When thinking about Salt Lake‘s streets, imagine a graph – like one from sophomore geometry class. The center of this grid is (0,0); here this is Temple Square (or, more precisely, the intersection of Main Street and South Temple Street). Think of South Temple Street as the graph’s X-axis, and Main Street as the Y-axis. In Salt Lake City, almost all streets run north-south or east west – and perpendicular to each other. Counting away from the Temple, parallel streets are named in order of increasing distance from this center point.
North-South Running Streets:
Main Street is the Y-axis, and has a value of “0.” The street running parallel to, but east of, Main Street is 100 East, followed by 200 East and 300 East. To the west of the Temple, the same rule applies. The first street to the west is called 100 West Street, and the 12th is 1200 West Street.
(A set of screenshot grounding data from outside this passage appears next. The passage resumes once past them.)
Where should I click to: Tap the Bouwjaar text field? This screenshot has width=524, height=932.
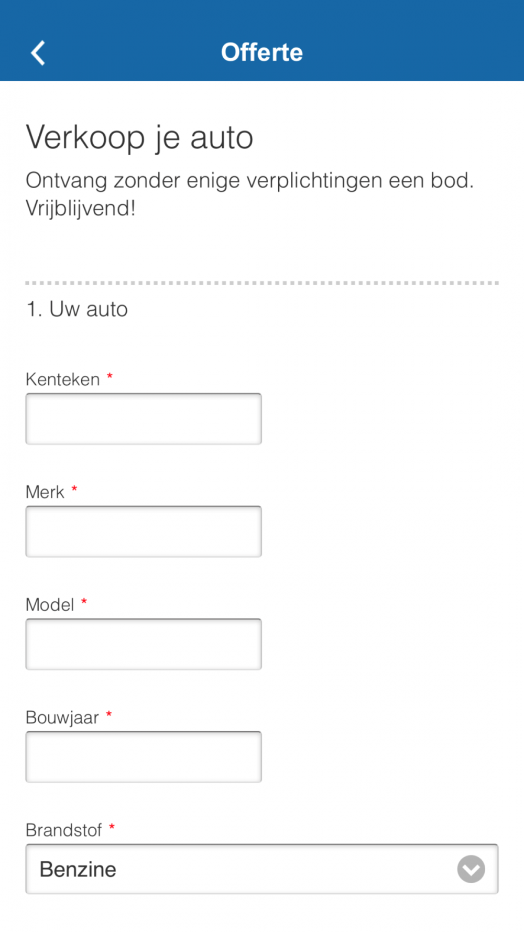(144, 757)
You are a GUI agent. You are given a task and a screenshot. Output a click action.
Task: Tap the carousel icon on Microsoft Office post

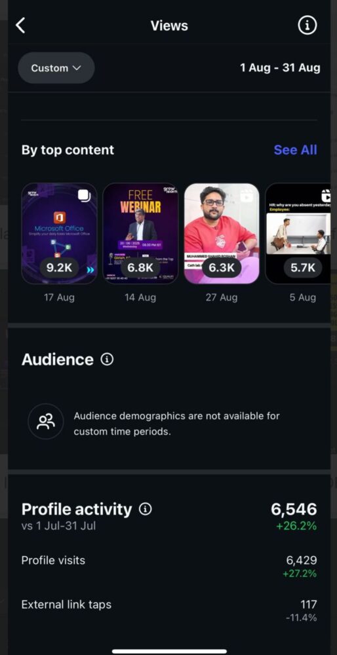(84, 196)
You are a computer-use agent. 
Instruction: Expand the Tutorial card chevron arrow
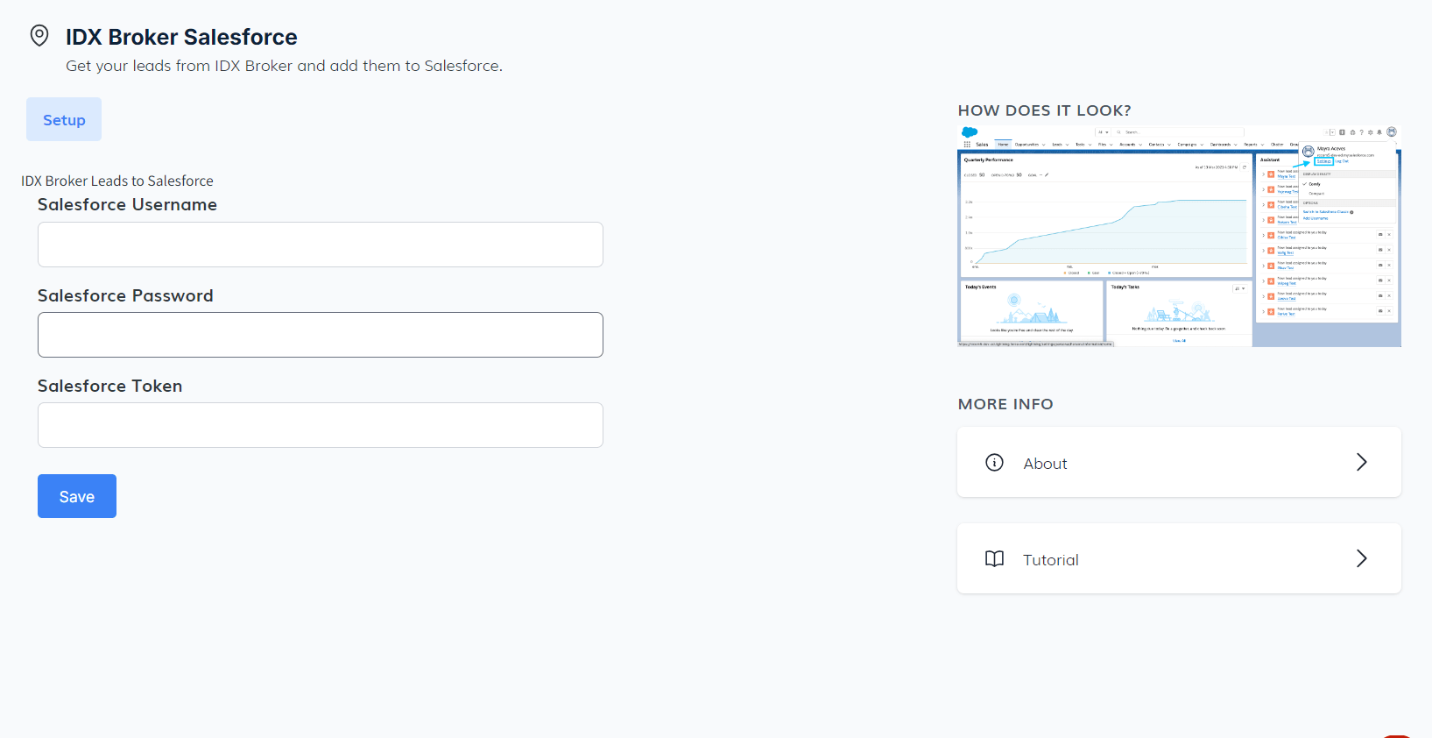coord(1361,559)
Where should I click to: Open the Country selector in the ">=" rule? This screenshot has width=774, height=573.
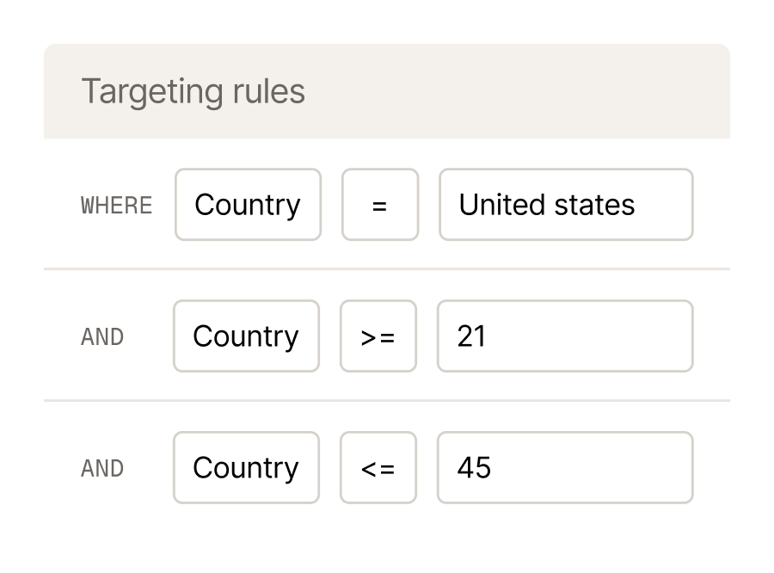click(246, 336)
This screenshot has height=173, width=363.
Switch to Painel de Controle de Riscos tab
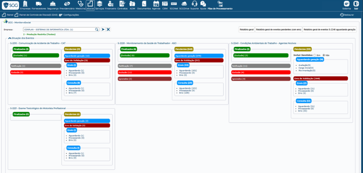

East-West Running Streets:
The streets parallel to the X-axis, South Temple, are named in the same order. The first street north of the temple is 100 North, and the 10th street south of it is 1000 South.
Putting it Together:
Once you’ve learned this, you’ll recognize immediately that the intersection of 900 East and 700 South is nine blocks east and seven blocks south of the Temple.
Specific building addresses are given as a more precise location along a certain street. Cafe Trio has the address 680 South 900 East. It is located on 900 East Street, quite near – just north of – the intersection of 900 East and 700 South.
One final word of advise: many streets carry a proper name in addition to their numerical names. Don’t worry; both should be printed on road signs.
Looking south from Capitol Hill; State Street (100 East Street) stretches the entire length of the valley.